[Collected data entries]
<<<<

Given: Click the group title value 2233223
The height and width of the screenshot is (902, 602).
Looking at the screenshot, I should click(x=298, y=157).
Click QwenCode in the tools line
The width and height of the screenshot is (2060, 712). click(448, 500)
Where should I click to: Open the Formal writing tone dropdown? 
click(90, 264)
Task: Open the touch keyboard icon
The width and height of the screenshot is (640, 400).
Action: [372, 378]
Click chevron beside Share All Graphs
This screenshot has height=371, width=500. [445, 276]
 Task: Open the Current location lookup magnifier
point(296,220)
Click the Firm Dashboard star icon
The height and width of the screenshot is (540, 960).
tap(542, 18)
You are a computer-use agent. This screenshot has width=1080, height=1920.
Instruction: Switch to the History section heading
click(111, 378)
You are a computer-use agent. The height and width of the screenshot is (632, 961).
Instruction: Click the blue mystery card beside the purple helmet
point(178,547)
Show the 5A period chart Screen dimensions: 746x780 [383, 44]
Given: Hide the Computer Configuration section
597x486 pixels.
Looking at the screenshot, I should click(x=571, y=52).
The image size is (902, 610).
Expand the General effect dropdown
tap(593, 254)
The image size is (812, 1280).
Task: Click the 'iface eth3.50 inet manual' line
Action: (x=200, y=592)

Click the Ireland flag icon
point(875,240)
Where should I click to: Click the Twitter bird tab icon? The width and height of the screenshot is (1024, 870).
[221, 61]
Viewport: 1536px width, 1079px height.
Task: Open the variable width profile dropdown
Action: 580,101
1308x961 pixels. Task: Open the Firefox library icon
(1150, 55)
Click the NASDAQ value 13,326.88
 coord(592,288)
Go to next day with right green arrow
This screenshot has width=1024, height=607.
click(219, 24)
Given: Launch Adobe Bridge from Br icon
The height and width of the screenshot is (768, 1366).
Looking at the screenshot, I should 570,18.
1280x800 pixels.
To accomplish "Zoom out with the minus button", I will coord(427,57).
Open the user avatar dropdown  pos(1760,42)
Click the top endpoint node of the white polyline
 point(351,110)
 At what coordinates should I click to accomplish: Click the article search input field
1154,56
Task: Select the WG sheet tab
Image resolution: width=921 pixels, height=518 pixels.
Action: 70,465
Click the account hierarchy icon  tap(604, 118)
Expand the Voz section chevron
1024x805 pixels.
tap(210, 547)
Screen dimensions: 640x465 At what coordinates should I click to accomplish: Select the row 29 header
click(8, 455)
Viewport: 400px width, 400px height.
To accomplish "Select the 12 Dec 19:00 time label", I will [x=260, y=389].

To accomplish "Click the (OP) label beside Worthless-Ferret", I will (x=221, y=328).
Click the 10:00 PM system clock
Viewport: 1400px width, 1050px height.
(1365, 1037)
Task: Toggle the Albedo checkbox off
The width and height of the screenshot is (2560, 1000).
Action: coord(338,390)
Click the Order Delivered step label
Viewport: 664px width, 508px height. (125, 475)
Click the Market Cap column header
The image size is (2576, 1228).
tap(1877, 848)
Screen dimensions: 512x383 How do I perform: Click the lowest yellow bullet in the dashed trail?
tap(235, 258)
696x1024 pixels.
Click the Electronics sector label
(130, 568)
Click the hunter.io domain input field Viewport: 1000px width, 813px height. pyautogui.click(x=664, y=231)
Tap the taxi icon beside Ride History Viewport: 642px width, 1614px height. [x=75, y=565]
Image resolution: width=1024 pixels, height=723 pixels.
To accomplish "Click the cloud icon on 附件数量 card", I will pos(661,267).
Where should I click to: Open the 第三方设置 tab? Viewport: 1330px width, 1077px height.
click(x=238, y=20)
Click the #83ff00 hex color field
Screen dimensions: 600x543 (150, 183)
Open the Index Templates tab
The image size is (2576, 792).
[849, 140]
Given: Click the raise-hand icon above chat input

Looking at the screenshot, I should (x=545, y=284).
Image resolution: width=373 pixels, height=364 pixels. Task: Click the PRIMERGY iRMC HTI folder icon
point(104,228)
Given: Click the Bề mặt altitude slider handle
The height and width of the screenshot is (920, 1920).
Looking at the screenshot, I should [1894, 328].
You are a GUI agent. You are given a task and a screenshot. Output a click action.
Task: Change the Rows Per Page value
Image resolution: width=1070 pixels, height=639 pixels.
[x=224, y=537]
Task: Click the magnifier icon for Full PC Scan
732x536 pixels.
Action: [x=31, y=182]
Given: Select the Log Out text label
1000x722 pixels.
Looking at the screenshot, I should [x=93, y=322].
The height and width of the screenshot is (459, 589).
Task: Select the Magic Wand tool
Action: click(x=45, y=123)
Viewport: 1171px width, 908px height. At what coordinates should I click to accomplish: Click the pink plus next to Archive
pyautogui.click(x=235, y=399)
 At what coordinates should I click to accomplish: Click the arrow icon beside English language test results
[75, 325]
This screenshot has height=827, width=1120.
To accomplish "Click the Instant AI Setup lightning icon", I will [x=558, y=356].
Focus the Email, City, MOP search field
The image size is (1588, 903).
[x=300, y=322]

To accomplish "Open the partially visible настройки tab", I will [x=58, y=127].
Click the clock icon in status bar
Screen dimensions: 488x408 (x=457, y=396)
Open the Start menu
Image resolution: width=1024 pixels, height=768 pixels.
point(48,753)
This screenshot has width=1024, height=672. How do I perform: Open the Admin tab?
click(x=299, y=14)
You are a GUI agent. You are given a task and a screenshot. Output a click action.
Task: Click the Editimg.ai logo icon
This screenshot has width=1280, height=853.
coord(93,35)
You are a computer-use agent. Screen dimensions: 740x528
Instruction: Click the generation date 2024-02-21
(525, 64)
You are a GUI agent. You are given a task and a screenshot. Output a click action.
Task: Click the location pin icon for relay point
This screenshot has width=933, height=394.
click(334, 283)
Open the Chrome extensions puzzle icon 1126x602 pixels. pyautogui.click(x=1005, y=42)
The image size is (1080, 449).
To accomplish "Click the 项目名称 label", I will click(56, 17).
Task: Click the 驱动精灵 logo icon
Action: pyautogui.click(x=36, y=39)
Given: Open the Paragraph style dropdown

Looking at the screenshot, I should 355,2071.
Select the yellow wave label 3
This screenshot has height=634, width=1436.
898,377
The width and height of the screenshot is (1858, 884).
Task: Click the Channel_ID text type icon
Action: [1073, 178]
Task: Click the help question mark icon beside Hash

>>>>

Task objective:
After locating the line with "The image size is (1080, 449)." in the records above, please set down that line and all later ones exactly, and no other line.

Exercise solution:
The image size is (1080, 449).
To accomplish "Click the 项目名称 label", I will click(56, 17).
Task: Click the 驱动精灵 logo icon
Action: pyautogui.click(x=36, y=39)
Given: Open the Paragraph style dropdown

Looking at the screenshot, I should 355,2071.
Select the yellow wave label 3
This screenshot has height=634, width=1436.
898,377
The width and height of the screenshot is (1858, 884).
Task: Click the Channel_ID text type icon
Action: [1073, 178]
Task: Click the help question mark icon beside Hash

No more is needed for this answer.